She put the same box on her head, walked up to me and with her eyes peering through the handle said “I’m Batman,” and then growled at me. I told her to tell her father, and she walked two rooms over with the box on her head and stopped to growl and say “I’m Batman” again.
Note: Always have an empty Target diaper box on hand – it’s great for all the pets/kids.
When I came home from a run and her pop was making breakfast she was alone at the table, mid-conversation on her banana (her phone calls are “hello? Okay, bye”).
She gets to pick out or at least approve her outfits. I dressed her in black leggings and a green and khaki skirt, and she picked out her brown t-shirt with a skateboarding hot dog on it (her favorite, thanks Aunt Xie) and said “I’m dressed like a princess.” Yes.
She also picked up a crumb of something on her plate, put it on her head and said “Do you like my princess hat?” I don’t know what she thinks a princess is.

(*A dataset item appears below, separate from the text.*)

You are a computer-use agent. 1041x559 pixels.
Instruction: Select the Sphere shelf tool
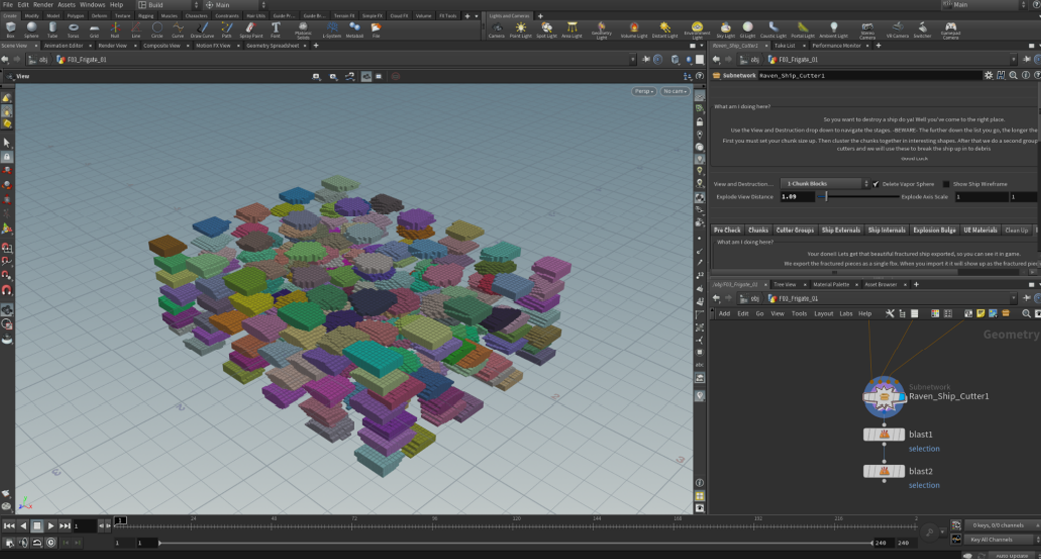pyautogui.click(x=31, y=29)
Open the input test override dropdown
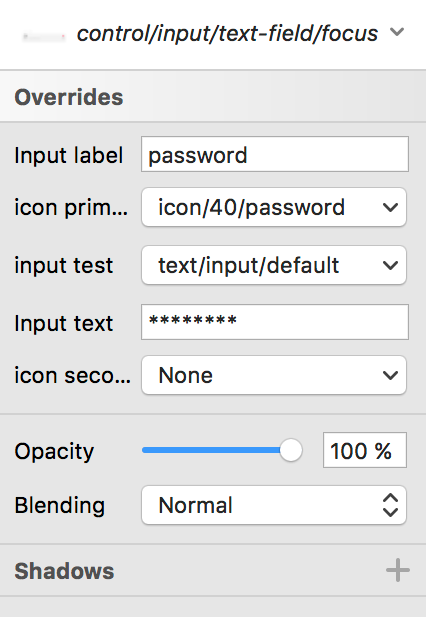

Her response to “because why?” when she says “because” is “because of goats” (or “ghosts”, we’re not positive, though either response is equally not applicable to whatever is being discussed).
She was in her kitchen tower and we were both drinking something, so I tapped her glass and said “cheers.” Every time I did this I said “cheers” and she said “tower.”
She has created her own knock knock joke (which seems to come from a botched attempt to teach her “the banana/orange” joke). “orange who?” “that’s a good orange” (loudly pretends to eat an orange)
Instead of saying “I’m scared” she says “I’m scary” (things she is scared of: the stepmother in “Cinderella,” smoke detectors, the church scene in “Wallace and Grommit’s Curse of the Were-Rabbit,” and thunder)
Hearing her talk to her baby dolls and stuffed animals is always adorable. She is very encouraging and tells them “good job” a lot. Which means we’re good parents, right?
She learned the words to “Tomorrow” from Annie in a very short period of time, but she can’t remember to say “please.”
She likes to hold earthworms but wants me to remove all inch worms that she finds (which, from a gardener’s POV makes sense, but she doesn’t know that).
When we go to places like museums or the nature center at Maymont she is always, always most excited by steps and ramps.
She never talks about something she has without mentioning who gave it to her or she thinks gave it to her (unless it came from her parents, then she doesn’t seem to care).
If you have a kid who says funny things, I encourage you to write it down. I don’t know that I would remember half of this stuff if I didn’t document it.